Closed MoaazK closed 1 year ago
Hi,
the notebook you linked has a section on "7. Tokenize labels". In this section each token in the output-space (the labels you have) gets assigned to an integer/class. You can either re-write this section such that it works with your labels or you adjust the load_dataset function such that it works with your data.
Hi,
Thanks for your response. I have already made all of these changes before posting this issue. My dataset has two columns in the csv file (same format as it is being used in the sample notebook): "input" and "allosteric_labels"
As you mentioned to re-write this section 7, I believe that I don't have to make any changes to this section as it takes "train_labels" variable and creates id2tag and tag2id, dynamically. Please see the attached screenshot.

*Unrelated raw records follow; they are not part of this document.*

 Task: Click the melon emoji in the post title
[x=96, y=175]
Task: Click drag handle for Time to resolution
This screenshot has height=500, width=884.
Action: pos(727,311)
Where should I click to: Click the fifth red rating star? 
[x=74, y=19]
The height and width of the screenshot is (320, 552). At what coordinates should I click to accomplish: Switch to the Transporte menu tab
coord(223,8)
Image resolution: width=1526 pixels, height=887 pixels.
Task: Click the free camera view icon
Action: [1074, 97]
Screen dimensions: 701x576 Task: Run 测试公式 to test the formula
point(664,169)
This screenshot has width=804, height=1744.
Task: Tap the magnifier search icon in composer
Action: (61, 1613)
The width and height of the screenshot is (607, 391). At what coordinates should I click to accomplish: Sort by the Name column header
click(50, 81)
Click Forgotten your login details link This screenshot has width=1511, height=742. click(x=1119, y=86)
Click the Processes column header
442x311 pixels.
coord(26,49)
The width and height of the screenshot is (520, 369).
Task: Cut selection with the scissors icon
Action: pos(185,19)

Following screenshot shows that, when model was loaded it uses two labels: N: 0 Y: 1
However, I could not figure out where the problem is. As can be seen in my last comment that F1, Precision, Recall are zeros and even Training Loss has "No Log" value. I even attached the notebook which I am working on
I forgot to attach the dataset files in my previous comment. I have attached in this comment. NotebookWithData.zip
In case it's still relevant, maybe check our new finetuning scripts: https://github.com/agemagician/ProtTrans/tree/master/Fine-Tuning
Hi,
I am trying to finetune a model for a problem set related to one of the notebooks (https://github.com/agemagician/ProtTrans/blob/master/Fine-Tuning/ProtBert-BFD-FineTune-SS3.ipynb). I have small annotated dataset of sequences (and transformed them same as files used in the aforementioned notebook). My dataset has labels N and Y (Y being allosteric residue/amino-acid and N vice versa). However, the problem is I am getting 0 F1 score and it gives me errors such as:
.conda/envs/thesis/lib/python3.8/site-packages/seqeval/metrics/sequence_labeling.py:171: UserWarning: N seems not to be NE tag
.conda/envs/thesis/lib/python3.8/site-packages/seqeval/metrics/sequence_labeling.py:171: UserWarning: Y seems not to be NE tag.
.conda/envs/thesis/lib/python3.8/site-packages/seqeval/metrics/v1.py:159: UndefinedMetricWarning: F-score is ill-defined and being set to 0.0 due to no true nor predicted samples. Use
zero_divisionparameter to control this behavior.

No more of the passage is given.